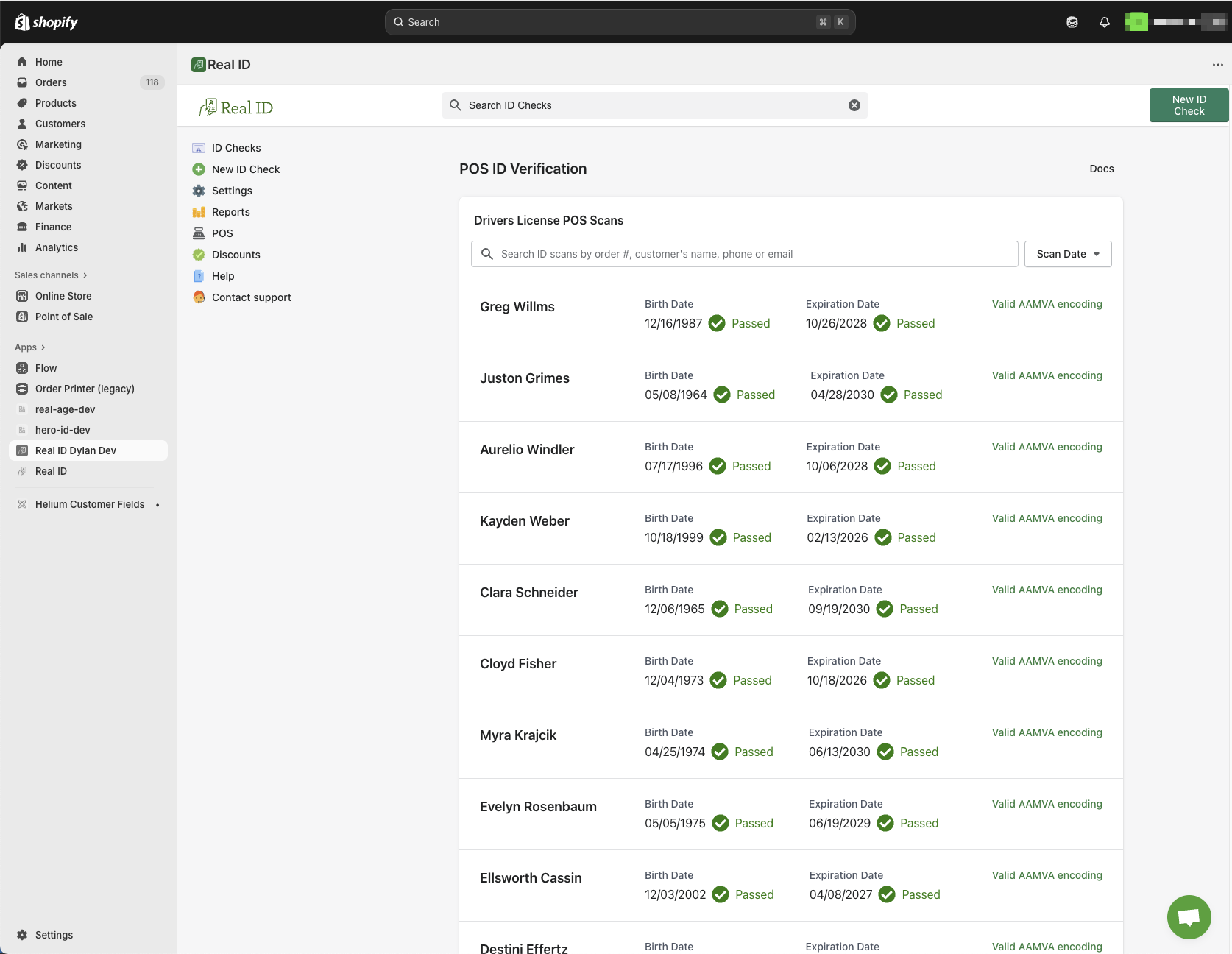Open the POS ID Verification Docs link
Screen dimensions: 1232x954
1101,169
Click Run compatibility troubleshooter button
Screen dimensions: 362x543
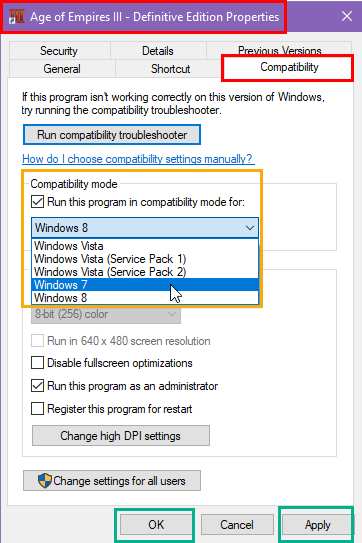pyautogui.click(x=112, y=135)
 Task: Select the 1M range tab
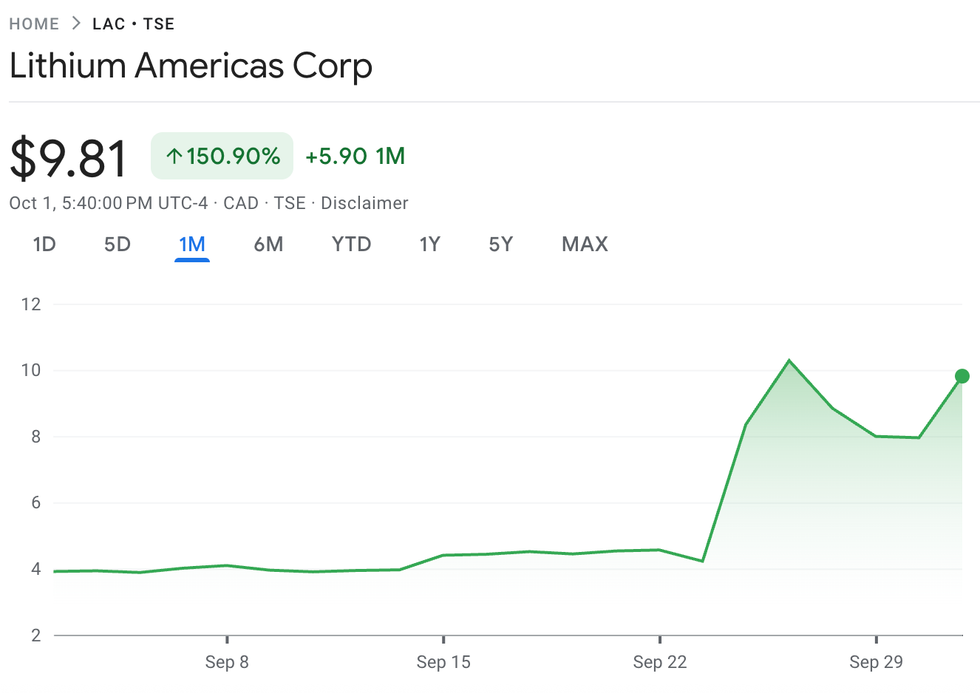point(191,244)
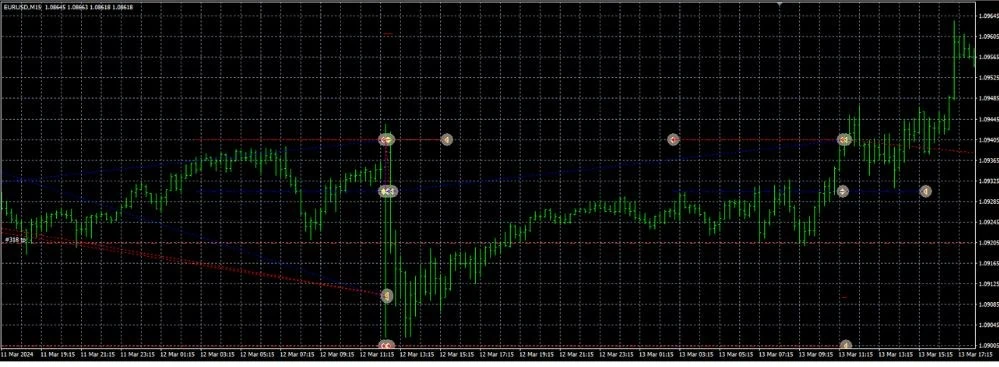
Task: Select the marker on the red line near 13 Mar 11:15
Action: point(844,139)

= = = = = = =

_THE EXERCISE_:
Reproduce all the records above word for word, leaving out the pictures.

_RESPONSE_:
Open the POS ID Verification Docs link
Screen dimensions: 1232x954
1101,169
Click Run compatibility troubleshooter button
Screen dimensions: 362x543
pyautogui.click(x=112, y=135)
 Task: Select the 1M range tab
point(191,244)
Task: Select the marker on the red line near 13 Mar 11:15
Action: point(844,139)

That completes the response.